Please transcribe, exactly, the line that contains "You are a GUI agent. The screenshot is 412×1986." and every line after it to the end of the records, and nothing else.
+++ SUPPLIED RECORDS +++
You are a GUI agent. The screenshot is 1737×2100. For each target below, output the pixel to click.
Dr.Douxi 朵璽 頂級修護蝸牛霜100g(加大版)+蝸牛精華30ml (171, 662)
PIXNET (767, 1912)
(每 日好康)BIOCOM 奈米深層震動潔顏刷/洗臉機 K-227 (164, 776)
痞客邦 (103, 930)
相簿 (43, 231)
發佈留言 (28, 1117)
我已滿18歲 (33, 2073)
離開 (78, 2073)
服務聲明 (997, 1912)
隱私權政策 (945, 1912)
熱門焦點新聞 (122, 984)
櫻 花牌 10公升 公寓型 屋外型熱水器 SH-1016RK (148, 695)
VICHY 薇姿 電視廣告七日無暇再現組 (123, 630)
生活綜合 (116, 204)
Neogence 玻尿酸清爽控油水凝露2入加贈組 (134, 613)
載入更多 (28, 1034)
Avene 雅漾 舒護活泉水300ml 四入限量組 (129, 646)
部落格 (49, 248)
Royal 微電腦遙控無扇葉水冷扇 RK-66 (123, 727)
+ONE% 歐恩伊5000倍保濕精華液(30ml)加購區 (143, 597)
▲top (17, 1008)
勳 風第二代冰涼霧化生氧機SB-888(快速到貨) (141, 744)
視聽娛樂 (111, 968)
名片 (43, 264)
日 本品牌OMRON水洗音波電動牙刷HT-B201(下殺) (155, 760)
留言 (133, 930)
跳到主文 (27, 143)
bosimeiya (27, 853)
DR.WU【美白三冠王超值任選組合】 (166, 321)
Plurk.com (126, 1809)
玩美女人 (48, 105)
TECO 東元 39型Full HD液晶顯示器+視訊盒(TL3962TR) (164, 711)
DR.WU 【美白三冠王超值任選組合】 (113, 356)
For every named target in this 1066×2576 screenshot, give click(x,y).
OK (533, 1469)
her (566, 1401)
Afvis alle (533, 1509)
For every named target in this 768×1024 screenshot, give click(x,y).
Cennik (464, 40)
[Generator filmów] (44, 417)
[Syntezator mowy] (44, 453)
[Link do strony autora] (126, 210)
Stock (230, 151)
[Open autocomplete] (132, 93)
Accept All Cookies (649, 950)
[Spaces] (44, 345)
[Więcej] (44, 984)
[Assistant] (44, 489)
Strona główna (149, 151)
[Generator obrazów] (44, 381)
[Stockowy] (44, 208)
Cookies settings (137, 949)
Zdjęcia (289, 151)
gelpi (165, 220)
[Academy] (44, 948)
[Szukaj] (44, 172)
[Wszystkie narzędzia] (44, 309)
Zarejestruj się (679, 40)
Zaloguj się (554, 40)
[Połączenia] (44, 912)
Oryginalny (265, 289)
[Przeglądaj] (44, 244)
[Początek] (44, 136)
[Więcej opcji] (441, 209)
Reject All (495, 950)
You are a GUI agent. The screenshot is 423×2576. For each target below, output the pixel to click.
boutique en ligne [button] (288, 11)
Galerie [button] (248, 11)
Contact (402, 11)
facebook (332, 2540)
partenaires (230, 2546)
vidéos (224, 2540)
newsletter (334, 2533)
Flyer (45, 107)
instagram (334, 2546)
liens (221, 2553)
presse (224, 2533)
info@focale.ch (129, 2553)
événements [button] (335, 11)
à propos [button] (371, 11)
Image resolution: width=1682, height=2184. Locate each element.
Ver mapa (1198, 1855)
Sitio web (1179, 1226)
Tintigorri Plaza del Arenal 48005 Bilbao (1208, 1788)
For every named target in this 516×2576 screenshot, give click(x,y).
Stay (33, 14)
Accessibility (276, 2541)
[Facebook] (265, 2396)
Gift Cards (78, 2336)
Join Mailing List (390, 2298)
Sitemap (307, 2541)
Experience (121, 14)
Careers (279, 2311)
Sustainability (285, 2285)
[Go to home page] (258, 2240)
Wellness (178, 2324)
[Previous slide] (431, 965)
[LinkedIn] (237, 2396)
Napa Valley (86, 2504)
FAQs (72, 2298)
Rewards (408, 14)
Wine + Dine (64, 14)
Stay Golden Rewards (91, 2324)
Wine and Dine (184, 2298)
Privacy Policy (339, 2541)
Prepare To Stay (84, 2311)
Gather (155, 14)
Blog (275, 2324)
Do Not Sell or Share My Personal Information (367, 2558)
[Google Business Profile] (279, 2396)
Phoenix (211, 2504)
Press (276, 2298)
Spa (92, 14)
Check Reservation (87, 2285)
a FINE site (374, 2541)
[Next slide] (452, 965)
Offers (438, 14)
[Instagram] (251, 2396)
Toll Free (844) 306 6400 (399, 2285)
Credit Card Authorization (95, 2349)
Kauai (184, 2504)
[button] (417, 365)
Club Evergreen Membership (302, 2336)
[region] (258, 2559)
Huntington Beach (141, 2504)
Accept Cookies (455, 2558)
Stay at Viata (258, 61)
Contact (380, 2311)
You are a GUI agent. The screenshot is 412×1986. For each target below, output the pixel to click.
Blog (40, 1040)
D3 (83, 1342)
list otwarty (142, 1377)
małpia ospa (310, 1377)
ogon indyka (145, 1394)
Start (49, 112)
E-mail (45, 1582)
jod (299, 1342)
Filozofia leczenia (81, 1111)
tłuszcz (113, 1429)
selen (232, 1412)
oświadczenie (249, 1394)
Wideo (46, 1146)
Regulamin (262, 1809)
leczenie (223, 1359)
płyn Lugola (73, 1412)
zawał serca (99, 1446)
+++
§ **OUTPUT**:
You are a GUI agent. The screenshot is 412×1986. For each target below, output the pixel to click.
Blog (40, 1040)
D3 (83, 1342)
list otwarty (142, 1377)
małpia ospa (310, 1377)
ogon indyka (145, 1394)
Start (49, 112)
E-mail (45, 1582)
jod (299, 1342)
Filozofia leczenia (81, 1111)
tłuszcz (113, 1429)
selen (232, 1412)
oświadczenie (249, 1394)
Wideo (46, 1146)
Regulamin (262, 1809)
leczenie (223, 1359)
płyn Lugola (73, 1412)
zawał serca (99, 1446)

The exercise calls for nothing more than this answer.